• OBJECTIVE:
Please put each line of the listing below into a Markdown table with the columns Row and Text, numbering the rows and skipping blank lines. Leave the pictures out of the table.

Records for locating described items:
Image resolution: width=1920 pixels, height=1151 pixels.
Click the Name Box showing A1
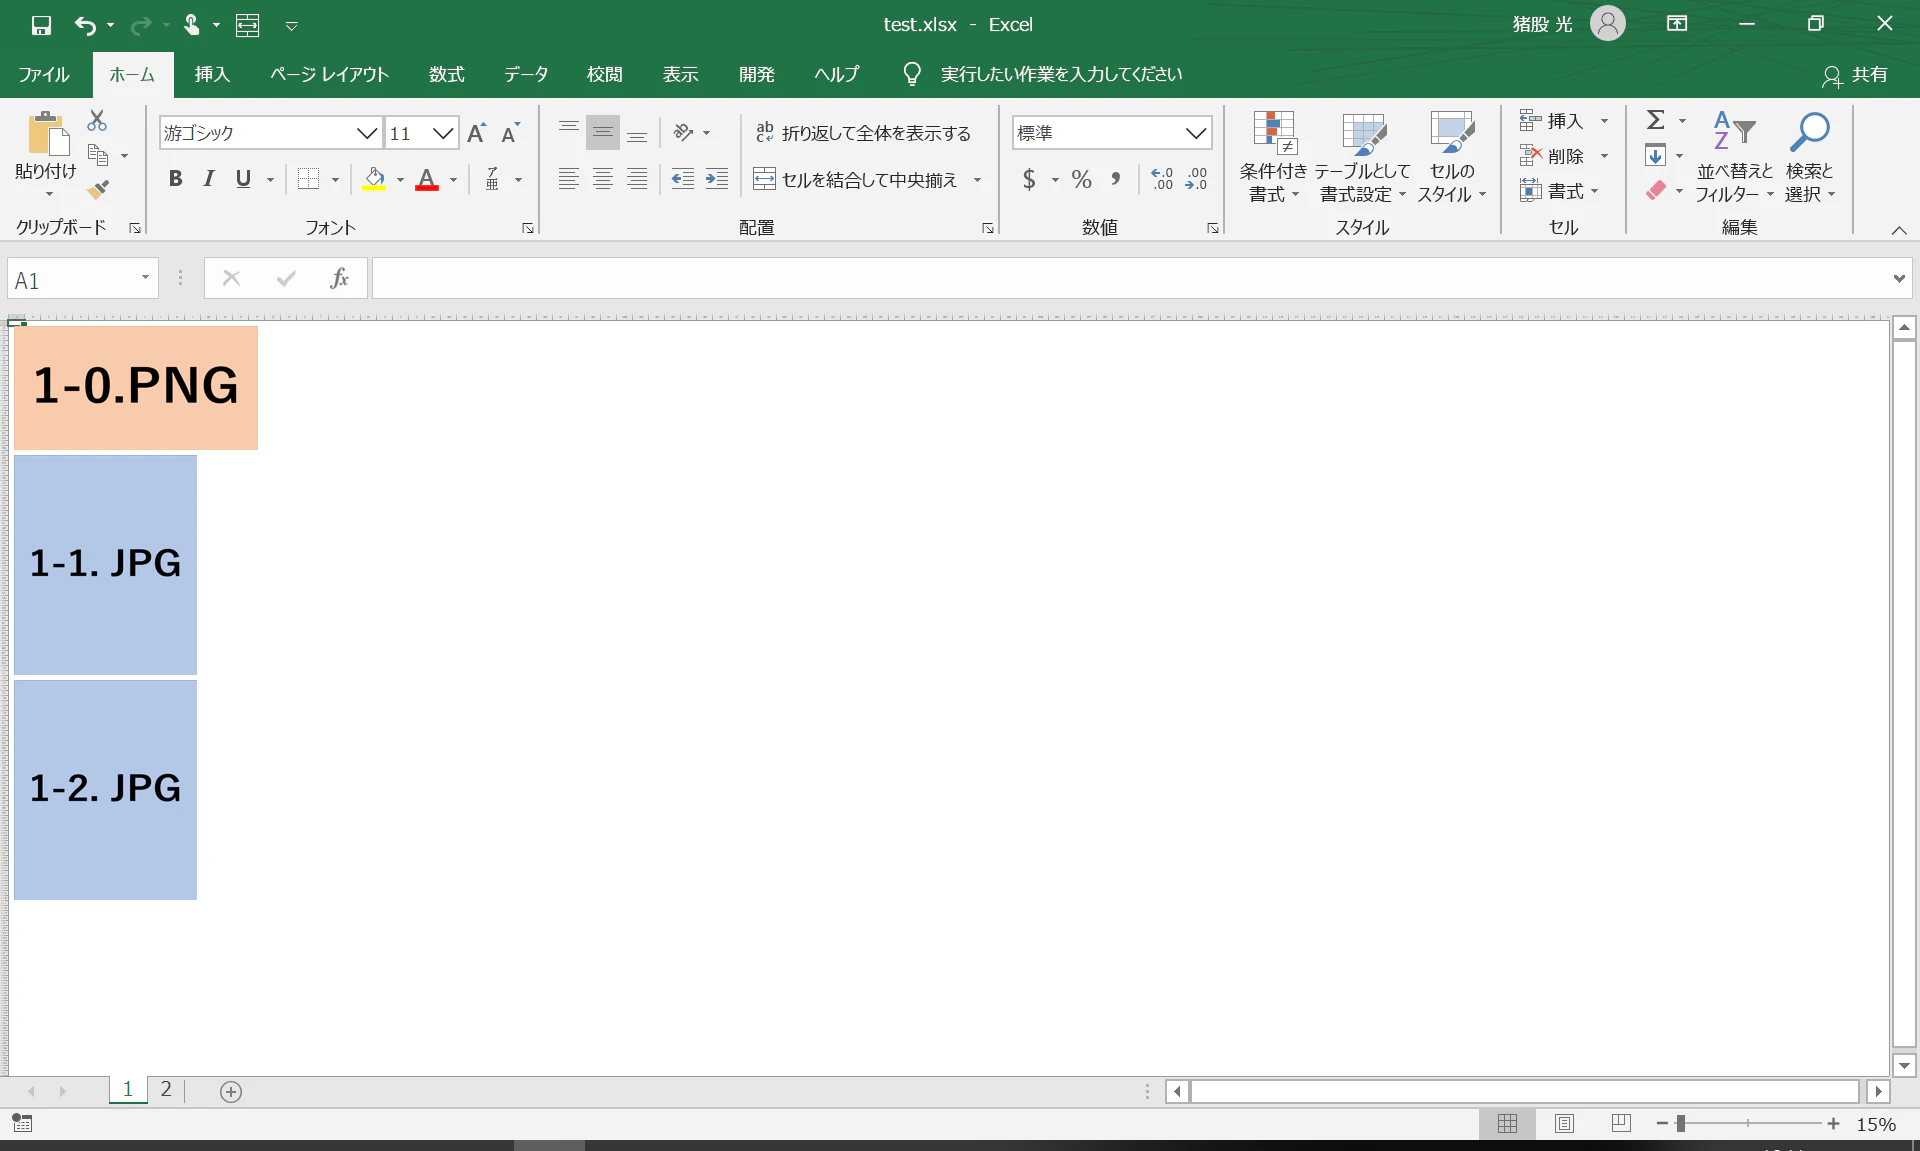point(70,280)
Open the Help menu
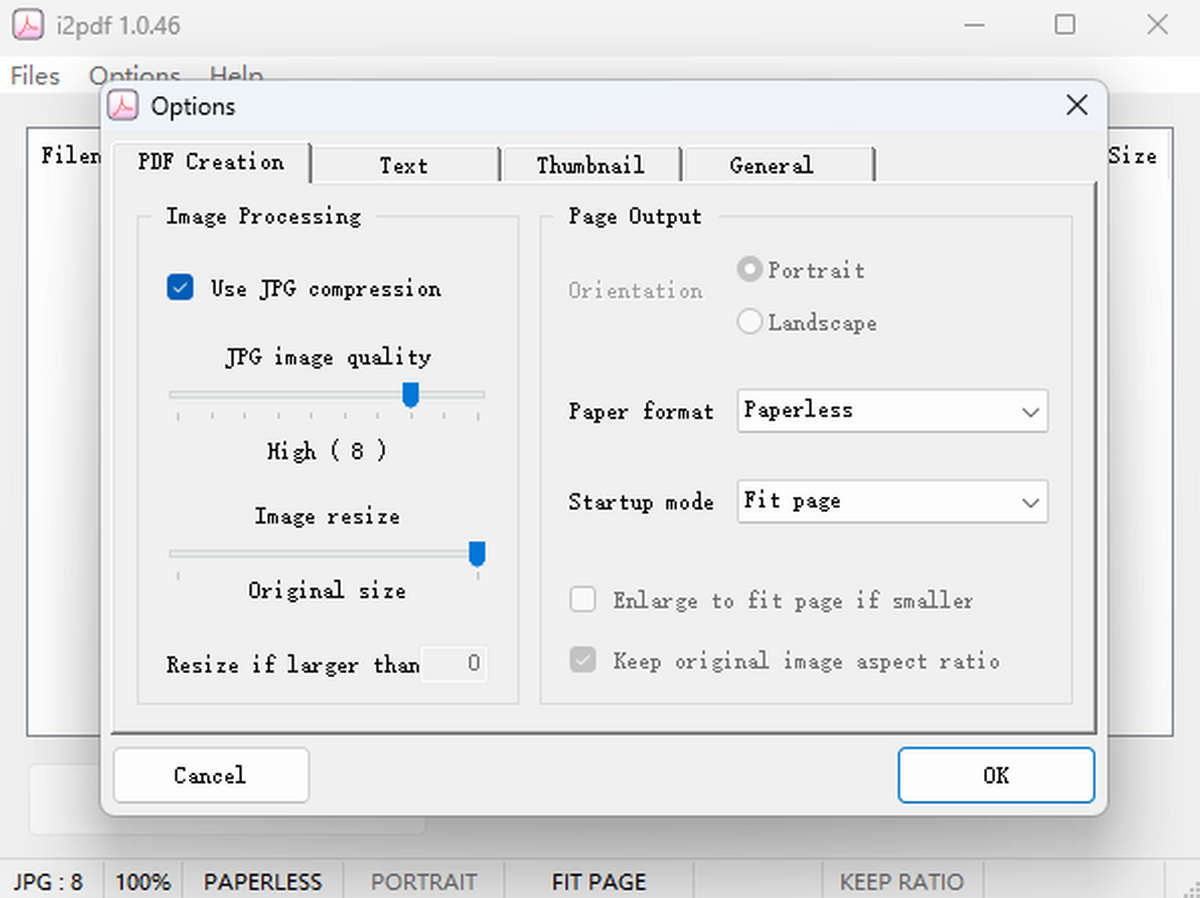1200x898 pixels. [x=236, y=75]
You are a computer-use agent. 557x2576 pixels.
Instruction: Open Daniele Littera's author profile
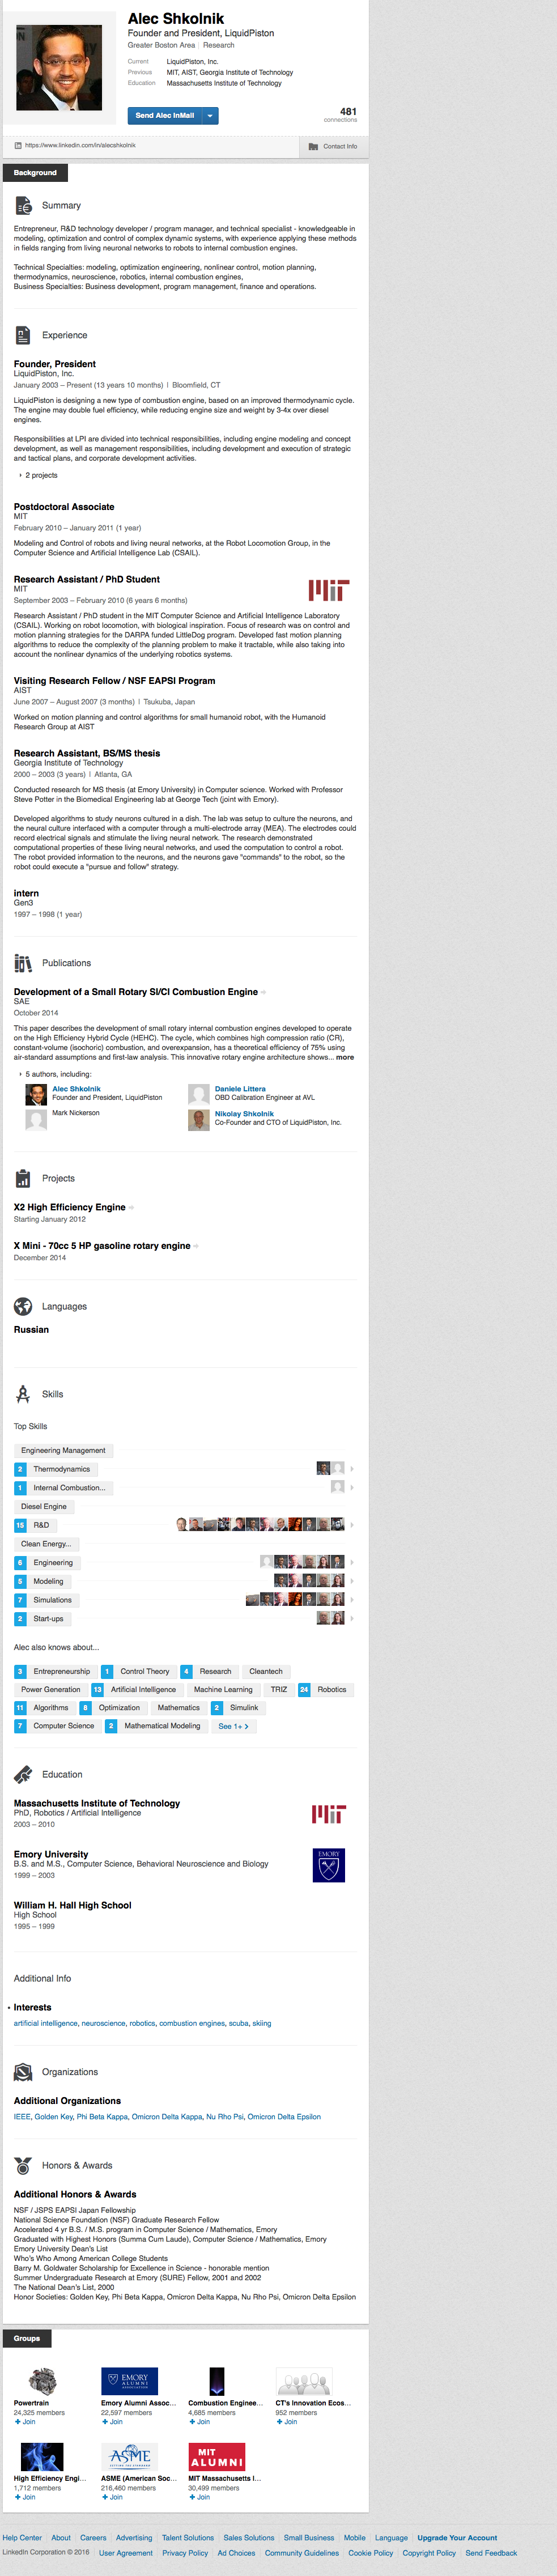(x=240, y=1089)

• COMPLETE ANSWER:
| Row | Text |
|---|---|
| 1 | Image resolution: width=1920 pixels, height=1151 pixels. |
| 2 | Click the Name Box showing A1 |
| 3 | point(70,280) |
| 4 | Open the Help menu |
| 5 | 1200x898 pixels. [x=236, y=75] |
| 6 | You are a computer-use agent. 557x2576 pixels. |
| 7 | Instruction: Open Daniele Littera's author profile |
| 8 | (x=240, y=1089) |